# Bee House



## Maj0rMalfunct10n (Aug 8, 2020)

Hi,

My first post, and I think I should start off by saying I know NOTHING about bees. The only thing I do know is that I like them. I purchased from Costco a bee house (attached in the photo) and threw it up on my west facing fence a couple years ago without even a silly plan to attract bees. I have no ambition on attracting a certain bee type, and I think that if it were honey bees the mess might just be crazy. In retrospect, I might have thought about putting something in the house to attract them? I just placed it by my larger apple tree thinking it flowers very nicely in the spring and the bees might just move in (I know).

I began to look at all of the information on this site, and to be honest got a bit overwhelmed. I'm not looking for a new hobby, I just thought it might be nice to provide some bees a place to live. Any thoughts? 

Thanks


----------



## JSneed (Jan 19, 2020)

That will attract orchard mason bees and others but not honeybees.


----------



## AR1 (Feb 5, 2017)

You will get other kinds of bees in that but not honeybees. Too small. 

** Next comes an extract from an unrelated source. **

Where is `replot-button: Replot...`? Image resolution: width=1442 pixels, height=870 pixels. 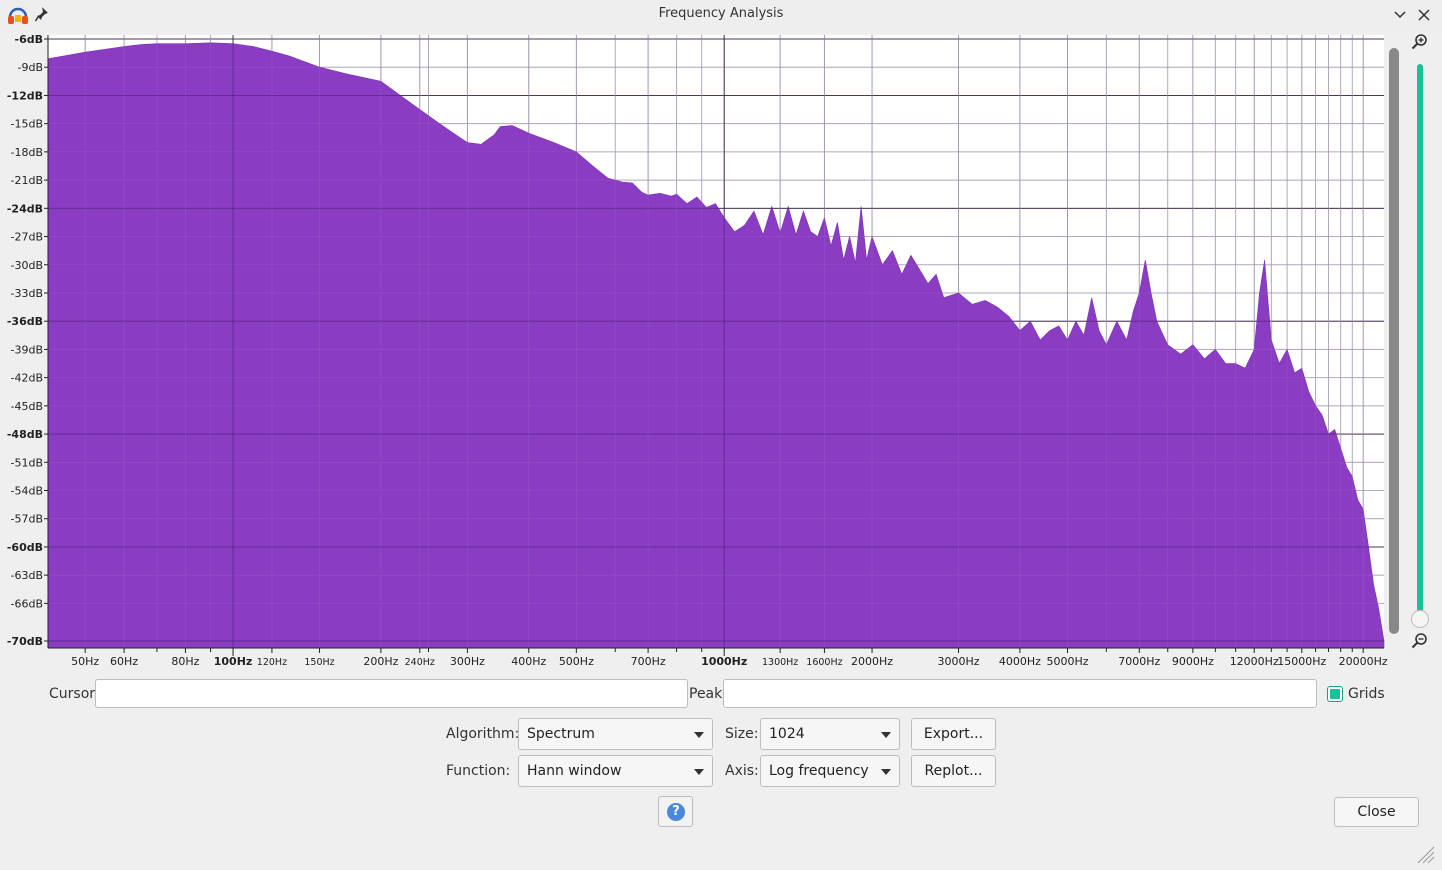
replot-button: Replot... is located at coordinates (954, 771).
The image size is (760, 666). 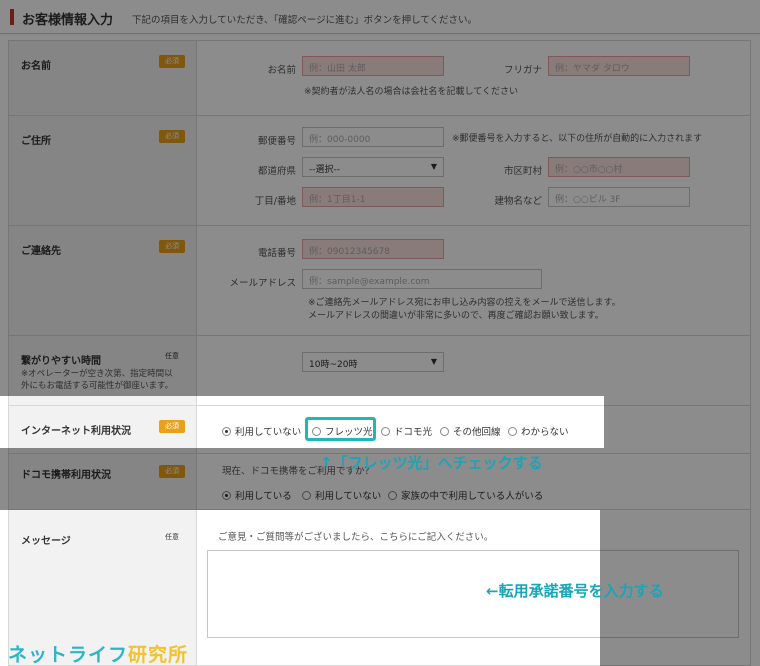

If you want to attract honey bees it is basically too late this year unless you are in the deep south or Hawaii. Trapping wild honeybee swarms is both easy and frustrating, some years you get lots and some years zero. You can buy a swarm trap or make them easily. Check out the forum on trapping for ideas. Basically all you need is a box with a hole, at the most basic. If you don't mind spending some money you can buy a complete beehive with all the trimmings. Then either leave it as a trap, or buy bees.

Put your location in your profile, so people can give you advice that is location specific.


----------



## Maj0rMalfunct10n (Aug 8, 2020)

JSneed said:


> That will attract orchard mason bees and others but not honeybees.



I am I think very good with any type of bee, although honey would be the most exciting I think also the most work (and mess). Maybe not for me. Thank you


----------



## Maj0rMalfunct10n (Aug 8, 2020)

I am very happy not having honey bees, I think they are most likely a lot more work and mess than other bees (although, please see my first statement saying I know nothing about bees). 

I will look at the post on trapping bees, if I didn't want to make one, where would one buy a swarm trap?

I will update my location, but I live in Calgary, Alberta Canada. 

Thank you.


----------



## Hops Brewster (Jun 17, 2014)

Mason bees and other native pollinators may utilize your 'bee house'. It depends on what your native bee species are. I am not aware of any N. American native bees that produce enough honey to interest any critter bigger than a bee. 

I know that in the U.S. there are websites that sell orchard bees, aka mason bees. Leaf cutters are also available. There may be Canadian sellers, too. The web also has a lot of info on how to propagate various native pollinators.

I am presuming you want pollinators. If you want honey or wax, honey bees are your only choice. And yes, they are a lot of work and a lot of mess, and a lot of pain and a lot of self-satisfaction for a job well done. That is, after you have learned to stop killing them.

Also, put that house facing the east- southeast in shade if you can. It might also help to scorch the outside edges of those holes. That particular house is designed for mason/orchard bees. They naturally nest in old dead trees, often burned trees with borer holes. They only mate in the early spring, so that house is only a decoration until then. Mason bees are great for early spring pollination, then they are done for the season. And FYI, they look a lot like big houseflies.


----------